Her heart was shattering now. She placed the ice pack on the bench behind her and moved deeper into the triangle of his legs, wrapping her arms around his waist and hugging him tight, keeping her head in the crook of his shoulder and neck.

"They are not my parents, my brother is not my brother, my sister is not my sister. And they don't know," he groaned. "I have to tell them, but I can't yet. I can't. I can't even face my parents. I am so angry with them for keeping this from me…"

"I suppose they consider you to be their child."

"Yes, but they should have been honest with me. I was not born to them. I'm not biologically related."

Skye sighed, stroking his back, wishing she could take away this hurt.

"And if I hadn't been sent those papers, I doubt they would ever have told me the truth."

Skye's eyes shuttered. "Oh, Leo," she murmured, then pulled back just enough to place a kiss on his lips, gentle, soft, reassuring.

"I have no idea who I am," he said with a shake of his head.

"You're the same person you've always been."

"No, I'm not. So much of my identity came from being a Valentino?—,"

"You are a Valentino."

"I am not. It's all a lie. "

"But they raised you. They chose to love you."

"I'm not saying that's not true. But they should have been honest with me. This did not need to be a secret. I feel as though every touchstone I considered stable has been shifted away from me. I don't know who I am anymore," he repeated, and she heard it this time. She really heard it. The desperation that a man like Leandro must feel. His pride, his sense of identity.
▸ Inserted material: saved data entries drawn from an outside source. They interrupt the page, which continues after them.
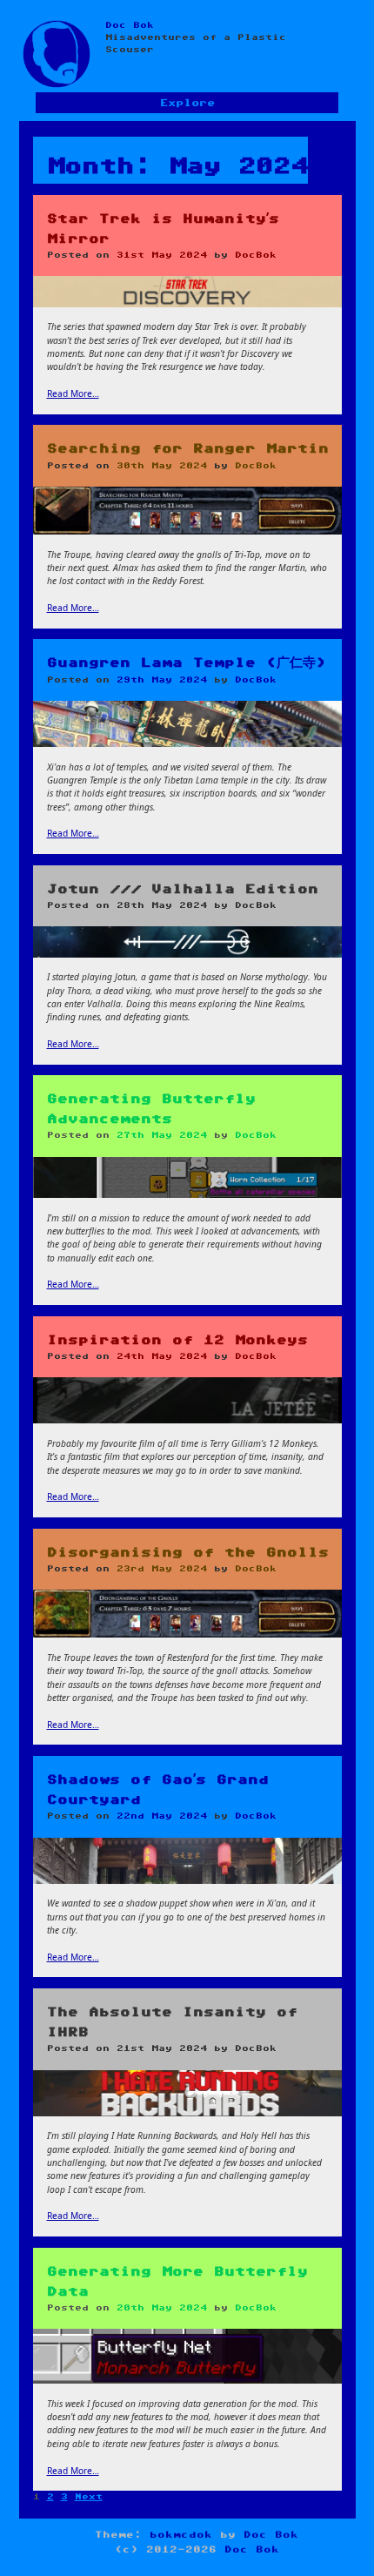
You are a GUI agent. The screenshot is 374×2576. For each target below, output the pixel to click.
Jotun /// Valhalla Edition (182, 889)
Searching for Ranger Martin (188, 448)
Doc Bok (129, 25)
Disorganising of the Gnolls (188, 1552)
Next (89, 2496)
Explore (187, 103)
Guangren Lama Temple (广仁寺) (186, 663)
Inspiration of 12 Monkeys (177, 1340)
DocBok (256, 255)
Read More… (73, 393)
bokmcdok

She hugged him hard, trying to find words that might help him.

"I know who you are," she said, simply, after several moments of silence. "You are good and kind, decent and moralistic. You are all the things you always were, and when the shock of this has worn off, you'll see that."

"But they are not my family. I have no family."

"Of course they're your family," she contradicted. "That's never going to change."

"It already has changed."

"You're in shock," she reminded him. "You're still trying to make sense of all this. You're hurting and angry. In time, you will be able to see that the choice your parents made to love you almost makes them more your parents than anything else. They chose you, Leo. You didn't know that, but they did, and they loved you every single day, in a way that never once made you wonder if you were somehow different. They never treated you as less of their child than your siblings. They never made you feel like you didn't belong. What greater proof of their genuine love for you is there than that?"

She felt his Adam's apple shift as he swallowed, and she lifted up onto the tips of her toes so she could place a kiss on top of his head.

"They still should have told me. People have a right to know their own past. "

"I don't disagree," she said gently. "But it sounds to me like you have two parents who love you more than anything. I'm sorry for the pain you're going through right now, but I can't pity you that situation. You are loved, Leo. You are part of a family, whether you were born to them or not."

He glanced away, his features taut, but he didn't reject her words and he didn't disagree with her.

Skye cupped his cheeks with her palms and brought his face back to hers. "You are loved, and you will always belong with the people who love you," she repeated, and as she said the words, she felt something lock into place in the centre of her chest, something that spread warmth through her body and made her pulse tremble. Because he was loved—by his family but, she was starting to realise, also by her.